---
license: apache-2.0
language:
  - en
library_name: pytorch
pipeline_tag: text-generation
tags:
  - causal-lm
  - small-language-model
  - mla
  - multi-head-latent-attention
  - muon
  - pretrained
datasets:
  - HuggingFaceFW/fineweb-edu
---

# TinyLM 275M (MLA + Muon)

A **275M parameter** small language model trained from scratch with
**Multi-head Latent Attention (MLA, DeepSeek-V2 style)** and the **Muon
optimizer**, on **8B unique tokens** of FineWeb-Edu. Benchmarked against
TinyLlama-1.1B as part of a 4-arm architecture ablation.

- **Source code:** https://github.com/shivnarainms22/TinyLM
- **Full ablation results:** see [`results/hpc_rerun_ablation.md`](https://github.com/shivnarainms22/TinyLM/blob/main/results/hpc_rerun_ablation.md) in the repo
- **All four ablation checkpoints:** [`Shiv-22/tinylm-checkpoints-v2`](https://huggingface.co/Shiv-22/tinylm-checkpoints-v2)

This repo holds the **Run D** arm of the ablation (MLA + Muon) — the
best-performing of the four and the model intended for downstream use.

---

## Model details

| | |
|---|---|
| Parameters | 274.6M |
| Architecture | TinyLlama-style decoder-only Transformer with MLA |
| Layers | 18 |
| Hidden size | 1024 |
| Attention heads | 16 |
| MLA latent dim | 512 (decoupled RoPE 64) |
| FFN hidden | 2816 (SwiGLU) |
| Context length | 2048 |
| Vocab | 32,000 |
| Tokenizer | [`meta-llama/Llama-2-7b-hf`](https://huggingface.co/meta-llama/Llama-2-7b-hf) |
| Tied embeddings | Yes |
| Precision | bfloat16 |

## Training

| | |
|---|---|
| Dataset | [HuggingFaceFW/fineweb-edu](https://huggingface.co/datasets/HuggingFaceFW/fineweb-edu) (8B unique tokens) |
| Tokens processed | ~24B (~3 epochs) |
| Steps | 23,000 (warmup 2,000) |
| Effective batch | 512 sequences × 2048 tokens ≈ 1.05M tokens/step |
| Optimizer | **Muon** for matrix params (lr 0.02) + **AdamW** for scalar/embed/LM-head/LN (lr 0.001, wd 0.1) |
| LR schedule | Cosine with linear warmup |
| Grad clip | 1.0 |
| Hardware | A100-40GB (Northeastern Explorer HPC) |
| Codebase base | [modded-nanogpt](https://github.com/KellerJordan/modded-nanogpt) |

Pure FineWeb-Edu throughout (no annealing mix, no instruction tuning).

## Evaluation

0-shot eval via [lm-evaluation-harness](https://github.com/EleutherAI/lm-evaluation-harness). HellaSwag and ARC-Easy reported as `acc_norm` (length-normalized accuracy); LAMBADA and Winogrande as `acc`.

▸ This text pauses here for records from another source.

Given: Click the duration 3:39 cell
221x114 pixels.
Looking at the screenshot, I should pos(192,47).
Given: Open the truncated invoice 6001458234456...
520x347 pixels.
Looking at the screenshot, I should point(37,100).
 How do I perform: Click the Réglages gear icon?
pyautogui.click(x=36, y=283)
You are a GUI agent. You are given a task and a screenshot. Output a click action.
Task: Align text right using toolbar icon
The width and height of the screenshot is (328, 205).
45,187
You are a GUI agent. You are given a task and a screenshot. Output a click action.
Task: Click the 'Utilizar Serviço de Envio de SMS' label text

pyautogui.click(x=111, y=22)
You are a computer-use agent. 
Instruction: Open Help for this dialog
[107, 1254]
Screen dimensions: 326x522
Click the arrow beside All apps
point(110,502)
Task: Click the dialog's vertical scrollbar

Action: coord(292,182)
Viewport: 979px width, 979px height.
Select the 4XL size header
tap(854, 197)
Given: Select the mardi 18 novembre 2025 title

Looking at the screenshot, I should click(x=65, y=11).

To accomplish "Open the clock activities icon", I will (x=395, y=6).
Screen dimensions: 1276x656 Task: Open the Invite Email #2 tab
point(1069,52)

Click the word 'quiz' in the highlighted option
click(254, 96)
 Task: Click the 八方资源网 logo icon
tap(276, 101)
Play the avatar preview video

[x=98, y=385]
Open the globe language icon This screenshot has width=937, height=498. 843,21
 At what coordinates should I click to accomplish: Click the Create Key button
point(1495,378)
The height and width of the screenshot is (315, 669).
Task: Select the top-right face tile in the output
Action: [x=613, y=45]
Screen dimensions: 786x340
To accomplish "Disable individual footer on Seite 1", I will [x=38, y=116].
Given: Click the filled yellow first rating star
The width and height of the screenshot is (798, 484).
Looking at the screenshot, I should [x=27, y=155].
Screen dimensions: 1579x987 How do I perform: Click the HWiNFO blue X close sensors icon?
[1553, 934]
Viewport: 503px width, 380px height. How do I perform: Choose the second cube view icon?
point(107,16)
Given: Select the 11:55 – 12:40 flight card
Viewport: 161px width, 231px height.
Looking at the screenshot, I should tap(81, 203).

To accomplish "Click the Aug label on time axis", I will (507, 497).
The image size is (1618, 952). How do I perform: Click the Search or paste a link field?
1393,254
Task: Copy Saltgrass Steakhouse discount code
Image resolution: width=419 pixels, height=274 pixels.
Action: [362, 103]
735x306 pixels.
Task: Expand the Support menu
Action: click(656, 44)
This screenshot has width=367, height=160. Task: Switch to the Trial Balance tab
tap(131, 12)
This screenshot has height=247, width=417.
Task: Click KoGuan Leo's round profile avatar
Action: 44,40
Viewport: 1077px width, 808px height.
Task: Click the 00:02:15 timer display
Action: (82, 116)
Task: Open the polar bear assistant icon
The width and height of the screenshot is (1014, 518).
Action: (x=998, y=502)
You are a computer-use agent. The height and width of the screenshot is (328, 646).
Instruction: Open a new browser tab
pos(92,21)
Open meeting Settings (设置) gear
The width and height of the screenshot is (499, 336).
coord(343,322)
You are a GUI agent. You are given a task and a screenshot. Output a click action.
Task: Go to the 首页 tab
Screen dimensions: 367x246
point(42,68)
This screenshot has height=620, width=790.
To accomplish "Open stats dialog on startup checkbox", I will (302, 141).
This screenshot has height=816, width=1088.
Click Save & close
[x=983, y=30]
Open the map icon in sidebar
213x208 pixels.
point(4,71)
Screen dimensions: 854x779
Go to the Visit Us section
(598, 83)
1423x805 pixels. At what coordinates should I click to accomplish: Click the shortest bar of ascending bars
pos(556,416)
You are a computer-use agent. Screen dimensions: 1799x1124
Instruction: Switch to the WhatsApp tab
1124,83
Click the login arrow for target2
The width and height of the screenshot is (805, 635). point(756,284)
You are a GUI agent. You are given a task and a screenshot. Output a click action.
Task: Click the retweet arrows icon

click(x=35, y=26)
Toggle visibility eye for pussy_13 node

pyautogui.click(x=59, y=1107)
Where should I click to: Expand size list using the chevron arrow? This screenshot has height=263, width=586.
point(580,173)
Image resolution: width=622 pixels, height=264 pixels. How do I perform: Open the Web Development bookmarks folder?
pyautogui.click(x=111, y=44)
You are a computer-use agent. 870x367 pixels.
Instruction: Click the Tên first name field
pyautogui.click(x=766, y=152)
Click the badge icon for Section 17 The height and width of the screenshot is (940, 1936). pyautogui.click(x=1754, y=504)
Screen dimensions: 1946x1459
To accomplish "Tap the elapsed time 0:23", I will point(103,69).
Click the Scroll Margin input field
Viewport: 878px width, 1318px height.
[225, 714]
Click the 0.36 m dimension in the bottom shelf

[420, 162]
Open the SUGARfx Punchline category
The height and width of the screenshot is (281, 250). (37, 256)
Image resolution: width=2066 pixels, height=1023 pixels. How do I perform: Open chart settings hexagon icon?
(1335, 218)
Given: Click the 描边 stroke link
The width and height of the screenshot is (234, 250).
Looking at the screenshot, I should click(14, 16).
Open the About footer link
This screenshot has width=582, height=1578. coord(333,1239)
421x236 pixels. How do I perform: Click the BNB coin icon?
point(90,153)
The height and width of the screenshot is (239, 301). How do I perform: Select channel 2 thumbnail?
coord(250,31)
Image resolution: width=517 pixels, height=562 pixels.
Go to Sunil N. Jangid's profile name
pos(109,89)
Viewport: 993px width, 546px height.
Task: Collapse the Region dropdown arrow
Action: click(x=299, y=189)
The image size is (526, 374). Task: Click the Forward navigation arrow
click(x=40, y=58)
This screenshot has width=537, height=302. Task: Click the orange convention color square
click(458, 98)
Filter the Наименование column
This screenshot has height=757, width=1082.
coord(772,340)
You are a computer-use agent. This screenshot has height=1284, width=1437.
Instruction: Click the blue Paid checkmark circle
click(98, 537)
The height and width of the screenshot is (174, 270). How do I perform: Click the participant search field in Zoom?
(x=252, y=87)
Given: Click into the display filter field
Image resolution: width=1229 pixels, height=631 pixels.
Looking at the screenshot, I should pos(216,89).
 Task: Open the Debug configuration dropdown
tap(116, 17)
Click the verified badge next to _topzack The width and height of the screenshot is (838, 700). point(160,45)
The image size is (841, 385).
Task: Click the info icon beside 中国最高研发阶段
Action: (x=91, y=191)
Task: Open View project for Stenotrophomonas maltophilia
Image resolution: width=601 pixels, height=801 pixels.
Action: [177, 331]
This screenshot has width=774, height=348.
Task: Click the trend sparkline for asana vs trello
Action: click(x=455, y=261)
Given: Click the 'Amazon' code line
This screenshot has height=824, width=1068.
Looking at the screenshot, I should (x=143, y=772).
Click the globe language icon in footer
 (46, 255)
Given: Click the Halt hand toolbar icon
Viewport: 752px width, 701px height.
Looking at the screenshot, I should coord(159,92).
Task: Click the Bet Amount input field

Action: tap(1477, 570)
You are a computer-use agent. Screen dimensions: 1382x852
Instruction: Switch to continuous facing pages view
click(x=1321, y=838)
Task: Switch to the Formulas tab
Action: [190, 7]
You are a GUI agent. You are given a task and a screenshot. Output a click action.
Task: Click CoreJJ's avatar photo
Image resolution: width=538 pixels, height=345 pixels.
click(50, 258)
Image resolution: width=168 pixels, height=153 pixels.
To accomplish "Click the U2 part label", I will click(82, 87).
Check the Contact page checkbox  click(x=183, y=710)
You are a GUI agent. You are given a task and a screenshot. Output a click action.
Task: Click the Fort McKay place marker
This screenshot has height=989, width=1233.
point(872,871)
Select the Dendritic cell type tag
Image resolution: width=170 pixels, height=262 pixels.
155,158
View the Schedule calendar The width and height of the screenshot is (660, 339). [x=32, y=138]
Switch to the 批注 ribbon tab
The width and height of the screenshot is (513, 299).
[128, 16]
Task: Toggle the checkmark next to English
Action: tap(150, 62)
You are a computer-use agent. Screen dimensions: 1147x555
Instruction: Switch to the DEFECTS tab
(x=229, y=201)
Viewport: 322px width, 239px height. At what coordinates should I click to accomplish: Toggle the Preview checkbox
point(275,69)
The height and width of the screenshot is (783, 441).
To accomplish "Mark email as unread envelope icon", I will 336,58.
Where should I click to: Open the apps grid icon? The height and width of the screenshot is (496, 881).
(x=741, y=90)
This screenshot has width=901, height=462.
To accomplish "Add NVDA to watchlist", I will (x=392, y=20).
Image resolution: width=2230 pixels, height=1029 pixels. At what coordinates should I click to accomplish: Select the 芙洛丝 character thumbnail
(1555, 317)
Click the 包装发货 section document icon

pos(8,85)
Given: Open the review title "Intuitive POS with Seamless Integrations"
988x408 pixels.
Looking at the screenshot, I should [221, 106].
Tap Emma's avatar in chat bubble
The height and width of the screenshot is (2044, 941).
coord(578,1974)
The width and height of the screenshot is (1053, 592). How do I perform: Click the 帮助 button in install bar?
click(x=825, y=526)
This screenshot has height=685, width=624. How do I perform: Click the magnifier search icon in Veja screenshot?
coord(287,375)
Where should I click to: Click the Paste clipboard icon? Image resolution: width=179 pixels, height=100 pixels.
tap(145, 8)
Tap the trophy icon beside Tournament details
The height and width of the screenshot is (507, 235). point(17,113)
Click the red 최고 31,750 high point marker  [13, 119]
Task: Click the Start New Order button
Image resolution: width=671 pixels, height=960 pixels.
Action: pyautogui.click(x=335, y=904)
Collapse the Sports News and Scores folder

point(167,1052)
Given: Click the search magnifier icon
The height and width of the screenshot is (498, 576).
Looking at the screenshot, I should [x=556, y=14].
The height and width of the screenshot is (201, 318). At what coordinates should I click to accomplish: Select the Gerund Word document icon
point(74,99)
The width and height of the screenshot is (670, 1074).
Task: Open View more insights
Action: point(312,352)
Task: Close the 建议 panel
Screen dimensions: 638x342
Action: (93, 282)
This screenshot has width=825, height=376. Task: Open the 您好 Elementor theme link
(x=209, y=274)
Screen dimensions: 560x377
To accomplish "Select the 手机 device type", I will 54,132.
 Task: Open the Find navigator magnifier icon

| Benchmark | Metric | TinyLM 275M (this model) | TinyLlama-1.1B baseline | Δ |
|---|---|---:|---:|---:|
| HellaSwag | acc_norm | 41.23% | 59.1% | −17.9 |
| ARC-Easy | acc_norm | 51.22% | 55.7% | −4.5 |
| LAMBADA | acc | 36.81% | 58.9% | −22.1 |
| Winogrande | acc | 51.30% | 58.9% | −7.6 |
| **Average** | | **45.14%** | 58.2% | **−13.1** |

Baseline = [`TinyLlama/TinyLlama-1.1B-intermediate-step-1431k-3T`](https://huggingface.co/TinyLlama/TinyLlama-1.1B-intermediate-step-1431k-3T).

### Ablation (full 2×2)

The four arms differ only in attention class and matrix optimizer; all other
training settings are identical.

|  | AdamW | Muon | Δ (Muon − AdamW) |
|:---|:---:|:---:|:---:|
| **MHA** | Run A: 43.62% | Run C: 44.64% | +1.02 |
| **MLA** | Run B: 44.11% | **Run D: 45.14%** *(this model)* | +1.03 |
| **Δ (MLA − MHA)** | +0.49 | +0.50 | — |

**Findings:**

- **Muon contributes ~+1.0 pt avg, consistent across attention type** (+1.02 with MHA, +1.03 with MLA).
- **MLA contributes ~+0.5 pt avg, consistent across optimizer** (+0.49 with AdamW, +0.50 with Muon).
- **Effects are roughly additive** — sum of individual effects = +1.51, observed Run A → Run D = +1.52. Single-seed eval, so interactions below the ~1% noise floor are not detectable.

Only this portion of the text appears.